Aをこのまま使用すると、年間のランニングコストが300万円かかるのに対し、Bを使用すると160万円で済みそうです。機械はいずれもあと5年使えます。しかし機械Aは自社仕様にカスタマイズして作ってもらった特注品のため、今売却しても350万円程度にしかなりません。なお、ABともに産出量や製品品質に差はありません。
このまま機械Aを使用するべきか、機械Bを購入するべきか・・・経営判断してください。
経営判断の例
まずこの状況を次のように整理します。
購入費用 | 年間操業費用 | 耐用年数 | 処分価格 | |
A | 800万円 | 480万円 | 5年 | 300万円 |
B | 640万円 | 200万円 | 5年 | ― |
このあと、サンクコストという概念がどのように経営判断に影響するかを確認してみます。
パターン①
既に購入済みであるAの購入費用はサンクコストです。Aの購入費用800万円は今後どうやっても取り返すことはできません。したがって今後の会社の業績を考える際には、Aの購入費用は無視して考えます。

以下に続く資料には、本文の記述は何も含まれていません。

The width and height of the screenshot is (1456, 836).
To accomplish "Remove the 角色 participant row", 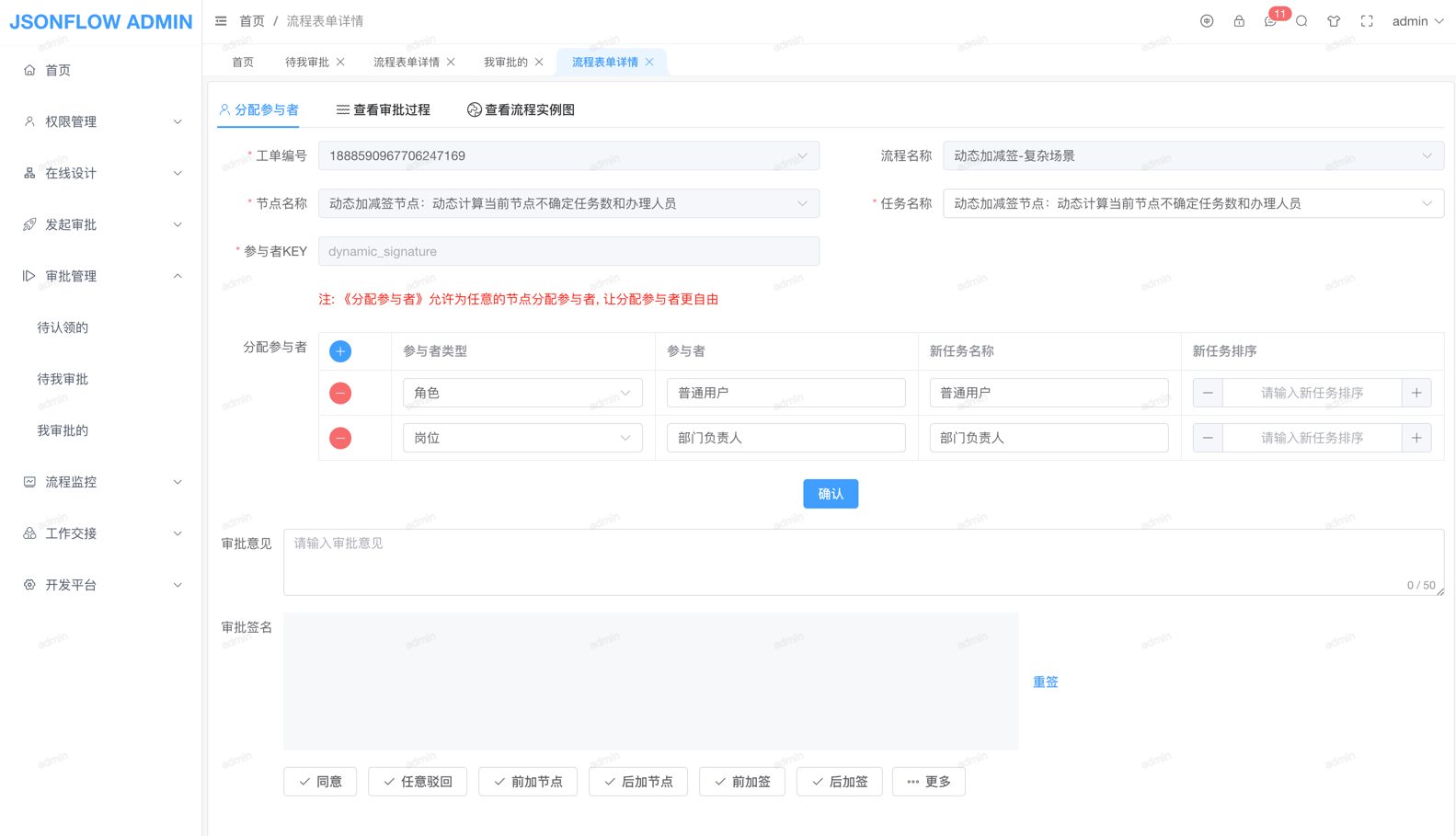I will tap(340, 393).
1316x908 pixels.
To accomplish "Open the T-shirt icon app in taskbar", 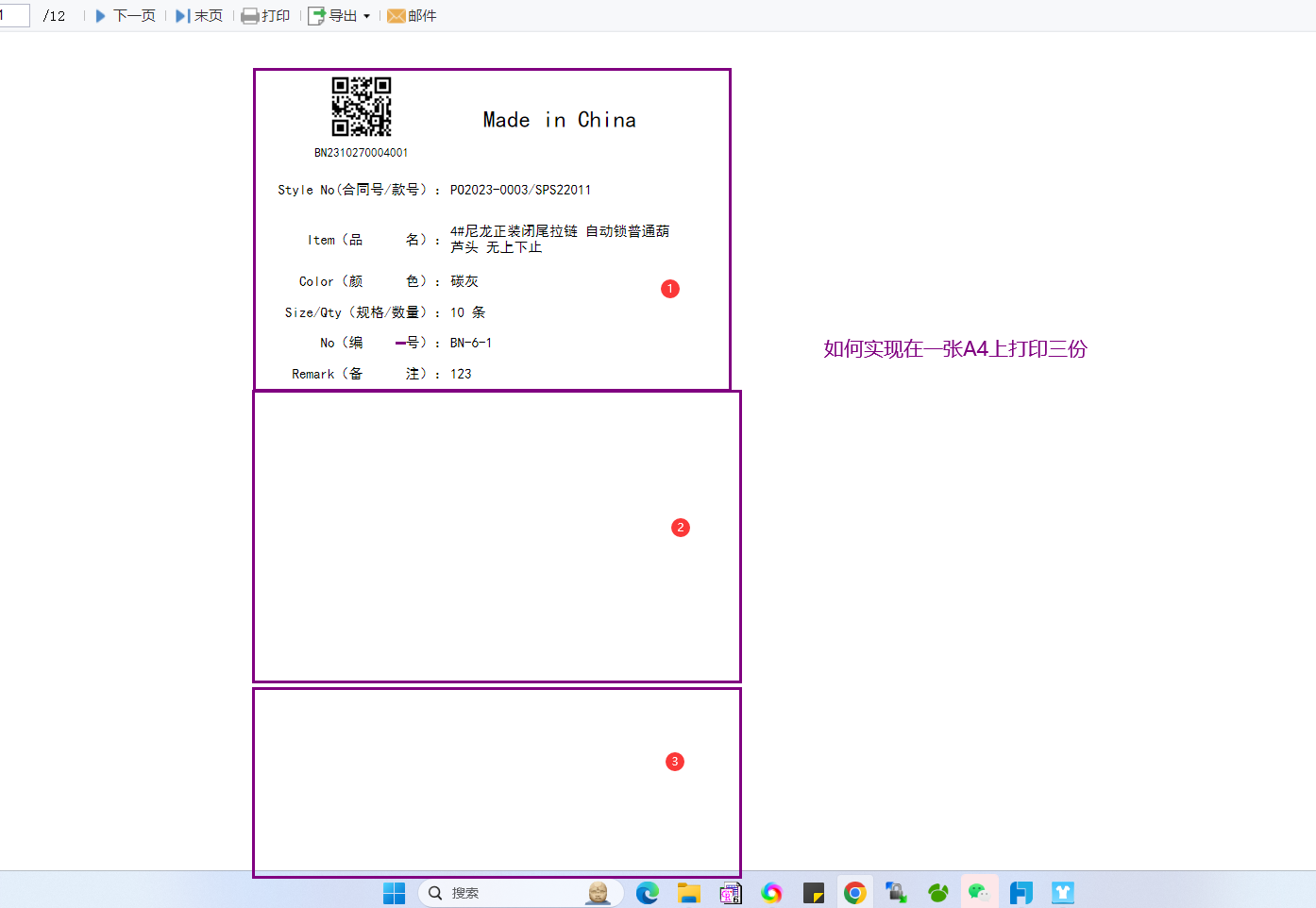I will [1063, 893].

0年目 | 1年目 | 2年目 | 3年目 | 4年目 | 5年目 | トータル費用 | |
A | なし | 480万円 | 480万円 | 480万円 | 480万円 | 480万円 | 2,400万円 |
B |
B購入費用640万円 A売却収入300万円 ※Aの購入費用は考慮しない |
350万円 | 350万円 | 350万円 | 350万円 | 350万円 | 2,090万円 |
現在以降のトータル費用はAが2,400万円、Bが2,090万円となります。したがってコスト削減による利益増加が見込めるのは、「Aを処分しBを購入する」という経営判断ということになります。
パターン②
Bへの買い替えについて、最近購入したばかりのAへ後ろ髪を引かれ「既に行った投資=Aの購入費用」を判断材料に含めた場合の経営判断は、次のようになります。
0年目 | 1年目 | 2年目 | 3年目 | 4年目 | 5年目 | トータル費用 | |
A | なし | 480万円 | 480万円 | 480万円 | 480万円 | 480万円 | 2,400万円 |
B |
B購入費用640万円 A売却収入300万円 A購入費用800万円 |
350万円 | 350万円 | 350万円 | 350万円 | 350万円 | 2,890万円 |
現在以降のトータル費用はAが2,400万円、Bが2,890万円となり、「今の機械A利用し続ける」という経営判断になります。
しかしAを購入した800万円は既に支払ったものであり、もう取り戻すことができない費用です。実際に以後生み出せる利益はBに投資した方が大きいにもかかわらず、Aを購入した費用に後ろ髪を引かれると、経営判断を誤る可能性があります。
まとめ
経営判断を行う際には、このサンクコストという概念が重要になります。既に支出され、その後どのような意思決定をしても回収できない費用であるにもかかわらず、これを未来の投資判断に反映させると、損失をより拡大させる可能性があります。
特に大型施工案件や新規事業投資など、社運を賭けたプロジェクトではこのサンクコストを意識しておく必要があります。追加投資に関する経営判断を行うときは、「過去の投資」と「未来の投資」を切り分けて考え、“現在をベースとして未来に利益を生み出せるかどうか”で投資判断するよう心掛けたいものです。